Blu-ray will have to compete hard against high-def Internet downloads. With a lot of the public not willing to pay over $30 for a new Blu-ray disk movie (compared to a $10 DVD) and new players being expensive;  hard drive space being super cheap and broadband also ubiquitous and cheap, Blu-ray will have a major fight on its hands. Expect a repeat of the MP3 Napster debate from 10 years ago.

Business models will have to change. Will the movie/DVD industry learn anything from the music/CD industry? I doubt it.

posted on Tuesday, 19 February 2008 17:12:05 (Eastern Standard Time, UTC-05:00)  #    Comments [0] Trackback
# Wednesday, 13 February 2008

According to the Alley Insider, Yahoo's second largest shareholder, investor firm Legg Mason, has met with Steve Ballmer and supports a bump in the price and thinks that Yahoo should take it. Legg Mason outlined in a letter to shareholders that Microsoft will offer better value than Yahoo can deliver on its own. If you remember Microsoft offered $36 last summer. Expect them to go at least this high, if not higher. (They most likely were prepared to pay this high already.) The Google-Yahoo deal has went cold according to the Wall Street Journal, so Yahoo has very little in the way of options.

Brilliant strategy by Microsoft. Come in at a low point when Yahoo is laying off 1,000 workers with a low bid. Get the shareholders excited, have the board reject the offer and then up the bid. Not the board of directors is stuck between a rock and a hard place.
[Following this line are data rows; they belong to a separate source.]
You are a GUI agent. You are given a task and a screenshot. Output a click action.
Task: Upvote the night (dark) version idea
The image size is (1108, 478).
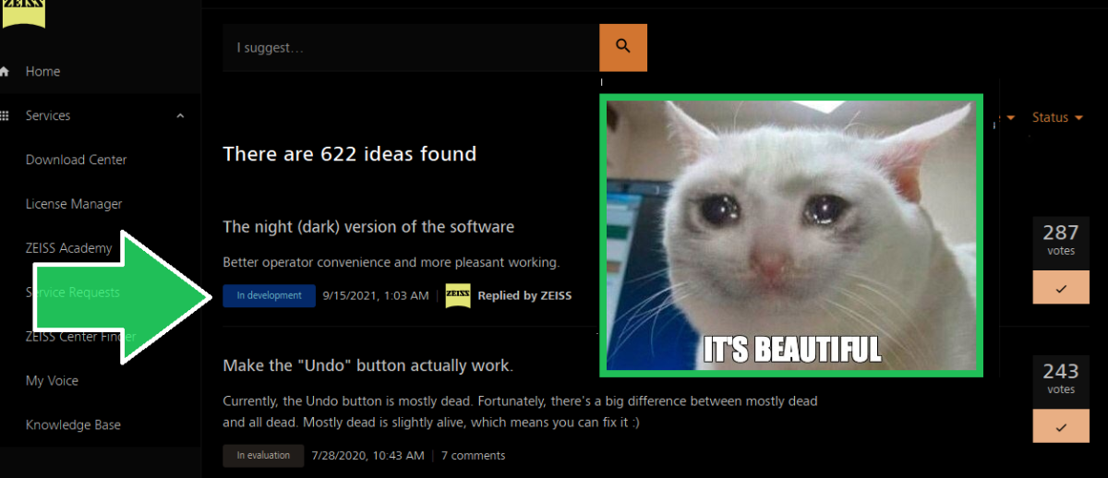pos(1060,288)
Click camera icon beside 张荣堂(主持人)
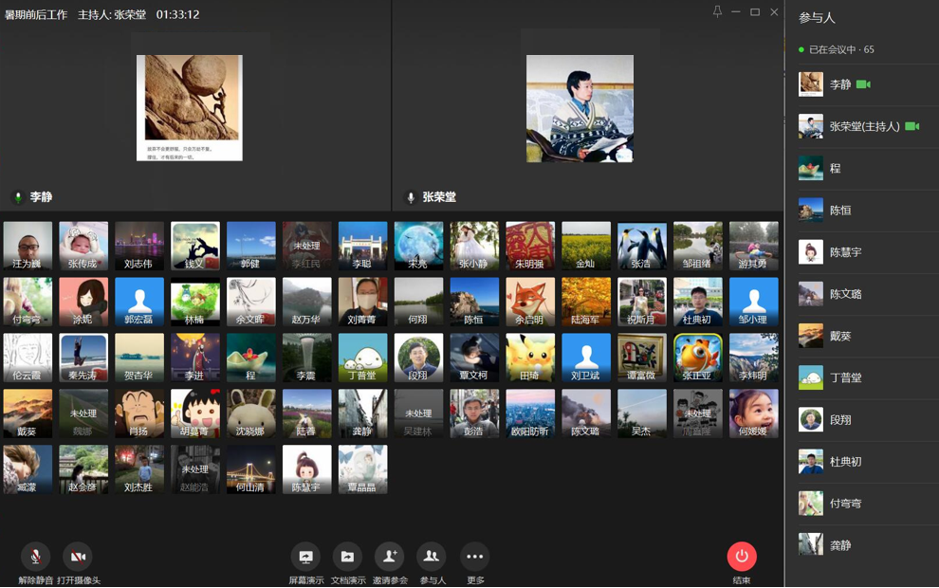The height and width of the screenshot is (588, 939). (x=911, y=126)
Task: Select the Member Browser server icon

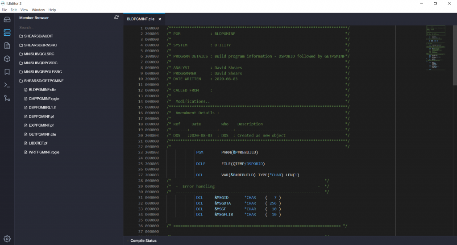Action: pyautogui.click(x=7, y=33)
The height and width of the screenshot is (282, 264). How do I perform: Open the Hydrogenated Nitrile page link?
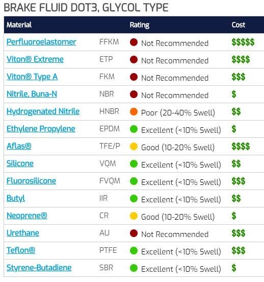tap(43, 111)
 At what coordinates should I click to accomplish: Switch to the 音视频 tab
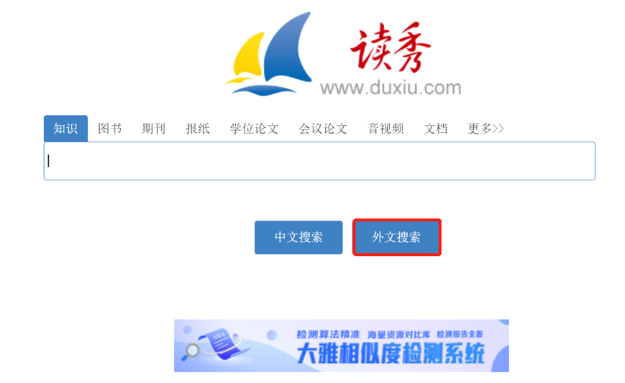pos(386,129)
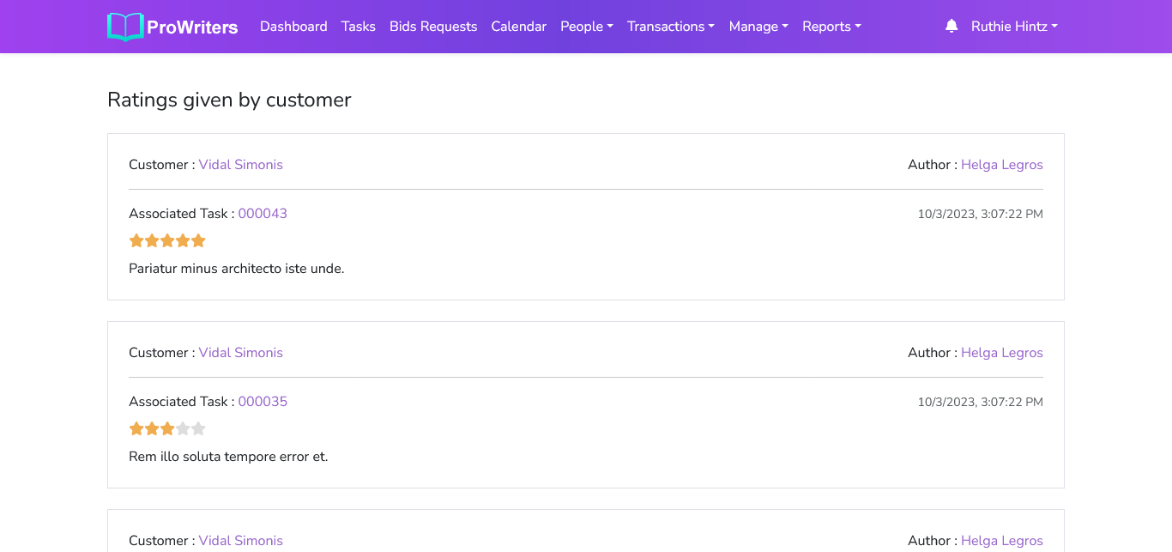Open customer Vidal Simonis in first rating

click(240, 165)
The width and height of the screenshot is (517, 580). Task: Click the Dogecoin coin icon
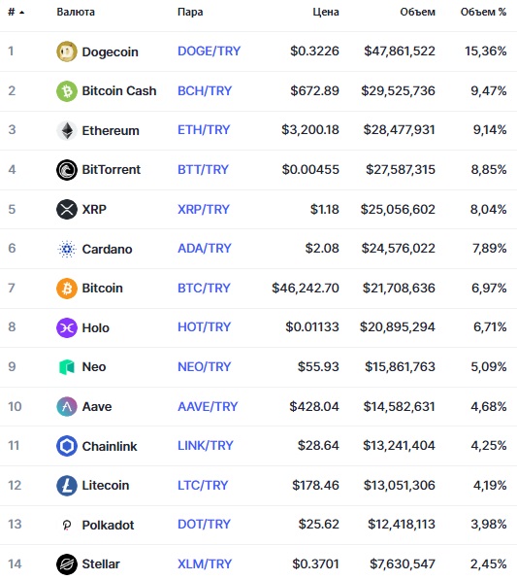coord(67,51)
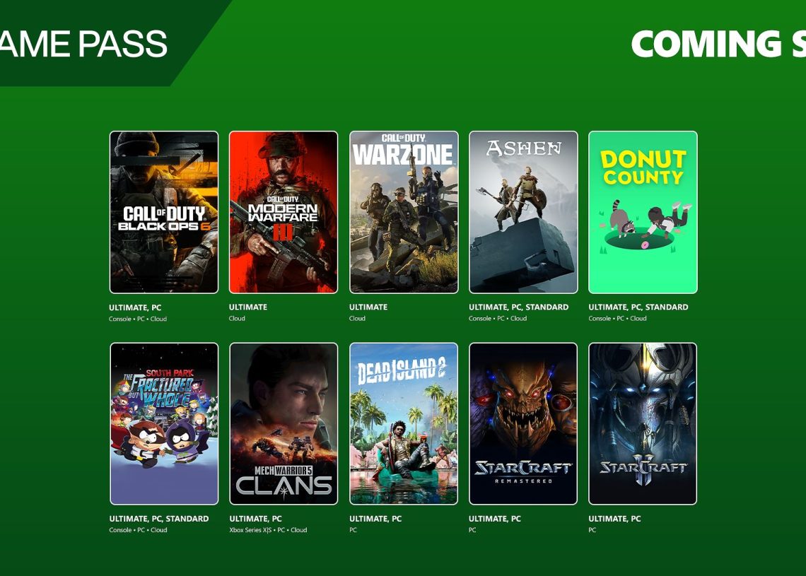Image resolution: width=806 pixels, height=576 pixels.
Task: Open the StarCraft Remastered cover
Action: (523, 424)
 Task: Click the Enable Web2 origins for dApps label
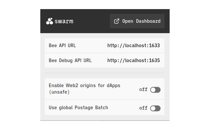tap(85, 85)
Or between a Google and a Microsoft.

When it looks like this deal will go through, I will post why I am such a strong supported of it and counter all the anti-deal.
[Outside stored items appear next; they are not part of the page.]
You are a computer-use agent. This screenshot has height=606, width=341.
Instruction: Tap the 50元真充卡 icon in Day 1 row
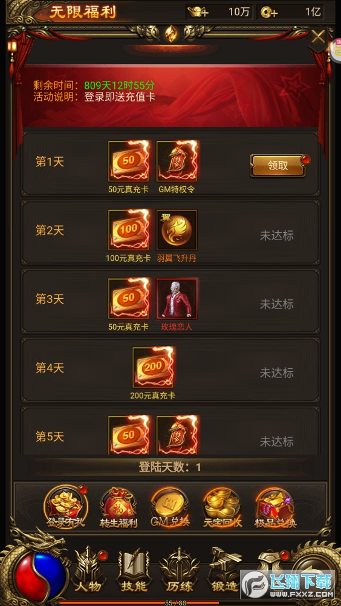tap(129, 161)
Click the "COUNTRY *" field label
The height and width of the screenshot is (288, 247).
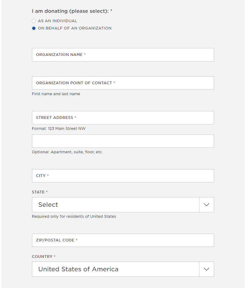pos(44,257)
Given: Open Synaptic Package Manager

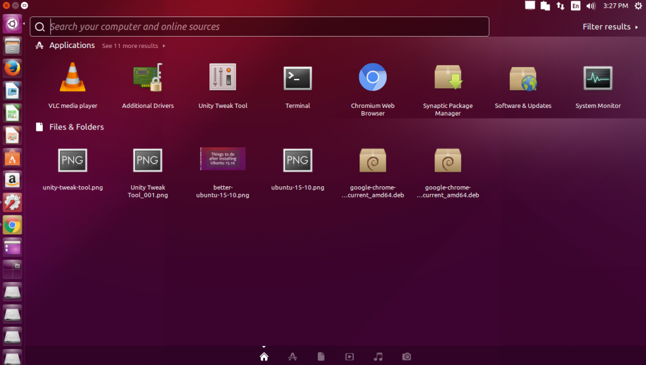Looking at the screenshot, I should point(448,78).
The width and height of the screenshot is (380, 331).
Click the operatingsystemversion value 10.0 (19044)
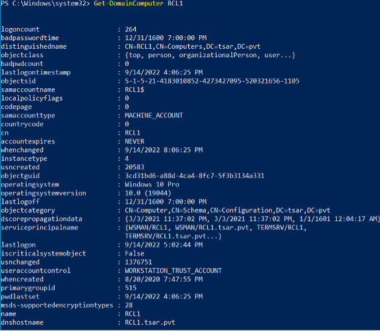point(148,193)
posted on Wednesday, 13 February 2008 08:03:41 (Eastern Standard Time, UTC-05:00)  #    Comments [0] Trackback
# Tuesday, 12 February 2008

Over the weekend Yahoo! board members leaked to the Wall Street Journal that they felt that the Microsoft bid of $31 a share is "massively undervalued." Yahoo then officially rejected Microsoft's bid on Monday. What happened is that Yahoo's management convinced the board of directors not to sell at $31. But Yahoo shareholders want to earn that $31 or more. So Yahoo said the offer was "massively undervalued" and that $40 is what they want. Microsoft responded by saying that $31 is a full and fair deal and that Yahoo's counter offer of $40 is "Absurdly High." This is the classic negotiation tactic know as anchoring.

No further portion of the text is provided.